One of the questions we get asked most often as a probate broker is how long does probate take? Unfortunately, there is no black and white answer to this, every estate is different and will face different complications. Probate can be a long and complicated process but there are a few complications that pop up more often than others. We have put together a list of the most common factors that delay probate.
Problems with the Will
Locating the Will
A missing Will can delay probate right from the start of the estate administration. If there is suspicion that a Will had been written, appropriate effort should be made to locate it before the Rules of Intestacy are followed in its place. A will states who has been named the executor and has the right to handle the estates assets, as well as who is to benefit from the estate.
When a Will cannot be found, The Laws of Intestacy will come into force and designate who has the right to administer the estate and inherit it but this may not reflect the deceased’s wishes. If after reasonable effort has been made to locate the Will it does not appear, the next of Kin would be entitled to administer the estate and apply for probate. If the administrators would like to change how the estate is to be distributed to honour the wishes in the missing Will, or the verbal wishes of the deceased this can be done using a Deed of Variation but this does add an additional phase to the probate process, which can increase the time it takes for the estate to be administered.
Using a copy of the Will
If a copy of the Will has been found but the original has disappeared, after reasonable effort has been made to locate the original, the copy may be able to be used in its place. In order to use a copy of the Will the consent of those who are negatively affected (those who would have inherited via the Rules of Intestacy) is needed as well as appropriate evidence supporting the copy of the Will.

■ **INFORMATION GIVEN**:
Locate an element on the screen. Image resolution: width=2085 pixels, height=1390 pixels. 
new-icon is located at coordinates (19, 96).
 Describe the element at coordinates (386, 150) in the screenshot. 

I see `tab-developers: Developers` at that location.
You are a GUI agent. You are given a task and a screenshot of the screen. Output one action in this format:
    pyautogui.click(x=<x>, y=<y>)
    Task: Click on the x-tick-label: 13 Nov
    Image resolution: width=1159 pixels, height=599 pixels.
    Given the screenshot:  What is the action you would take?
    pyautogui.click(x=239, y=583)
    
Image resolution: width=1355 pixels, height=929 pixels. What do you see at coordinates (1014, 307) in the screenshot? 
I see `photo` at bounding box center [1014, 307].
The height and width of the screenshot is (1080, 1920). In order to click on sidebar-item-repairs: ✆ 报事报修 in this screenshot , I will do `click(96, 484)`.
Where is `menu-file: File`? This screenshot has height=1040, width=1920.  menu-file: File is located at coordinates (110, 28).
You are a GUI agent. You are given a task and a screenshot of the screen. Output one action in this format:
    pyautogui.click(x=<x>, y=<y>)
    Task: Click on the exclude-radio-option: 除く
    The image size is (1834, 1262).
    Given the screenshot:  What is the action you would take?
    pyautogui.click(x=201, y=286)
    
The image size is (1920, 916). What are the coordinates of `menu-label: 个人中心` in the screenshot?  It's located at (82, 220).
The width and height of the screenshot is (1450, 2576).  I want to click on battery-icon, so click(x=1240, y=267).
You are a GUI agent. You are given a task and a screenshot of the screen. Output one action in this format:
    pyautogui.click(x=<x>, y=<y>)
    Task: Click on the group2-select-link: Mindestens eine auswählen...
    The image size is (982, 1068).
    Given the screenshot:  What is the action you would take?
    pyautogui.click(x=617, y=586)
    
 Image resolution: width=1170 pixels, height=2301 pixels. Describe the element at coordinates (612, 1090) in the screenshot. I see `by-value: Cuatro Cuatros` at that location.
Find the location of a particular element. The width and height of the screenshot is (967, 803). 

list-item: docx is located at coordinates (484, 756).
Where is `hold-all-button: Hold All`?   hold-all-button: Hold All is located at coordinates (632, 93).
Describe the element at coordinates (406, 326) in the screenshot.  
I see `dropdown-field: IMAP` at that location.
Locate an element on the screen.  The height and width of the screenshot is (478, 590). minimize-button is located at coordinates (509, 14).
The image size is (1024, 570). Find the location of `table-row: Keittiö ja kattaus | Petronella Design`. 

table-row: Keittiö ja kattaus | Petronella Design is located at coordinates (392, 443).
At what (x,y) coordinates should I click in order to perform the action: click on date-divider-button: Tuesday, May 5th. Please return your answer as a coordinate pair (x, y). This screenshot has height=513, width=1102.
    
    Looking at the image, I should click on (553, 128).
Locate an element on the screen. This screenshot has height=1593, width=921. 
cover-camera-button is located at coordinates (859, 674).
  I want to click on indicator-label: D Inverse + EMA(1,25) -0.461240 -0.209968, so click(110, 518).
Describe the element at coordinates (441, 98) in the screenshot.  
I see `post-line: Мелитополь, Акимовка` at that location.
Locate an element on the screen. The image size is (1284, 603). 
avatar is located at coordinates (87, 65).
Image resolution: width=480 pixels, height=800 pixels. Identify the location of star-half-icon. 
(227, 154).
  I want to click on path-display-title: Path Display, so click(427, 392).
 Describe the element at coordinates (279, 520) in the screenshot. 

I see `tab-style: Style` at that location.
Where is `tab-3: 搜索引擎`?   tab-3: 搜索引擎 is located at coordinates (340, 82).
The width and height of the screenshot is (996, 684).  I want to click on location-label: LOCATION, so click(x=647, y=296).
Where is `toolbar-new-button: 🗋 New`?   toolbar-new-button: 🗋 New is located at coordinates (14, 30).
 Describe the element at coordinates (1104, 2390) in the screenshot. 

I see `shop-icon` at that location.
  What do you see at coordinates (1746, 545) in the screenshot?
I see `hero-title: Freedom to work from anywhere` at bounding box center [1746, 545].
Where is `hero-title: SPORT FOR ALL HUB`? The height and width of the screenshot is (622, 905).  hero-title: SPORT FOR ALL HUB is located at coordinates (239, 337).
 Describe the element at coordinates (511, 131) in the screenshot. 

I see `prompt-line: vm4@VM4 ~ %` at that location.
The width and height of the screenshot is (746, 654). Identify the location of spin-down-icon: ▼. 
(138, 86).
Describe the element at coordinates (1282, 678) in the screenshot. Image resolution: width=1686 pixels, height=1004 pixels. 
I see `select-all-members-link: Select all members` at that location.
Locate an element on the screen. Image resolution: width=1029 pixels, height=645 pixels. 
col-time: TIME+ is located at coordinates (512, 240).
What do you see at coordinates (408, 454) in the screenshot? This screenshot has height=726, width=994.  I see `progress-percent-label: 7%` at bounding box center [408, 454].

■ **WHAT IS BEING ASKED**: According to the probate text, what is required to use a copy of the Will in place of a missing original? Rely only on the probate text for this.

■ **YOUR SOLUTION**: The consent of those negatively affected (those who would have inherited via the Rules of Intestacy) and appropriate evidence supporting the copy.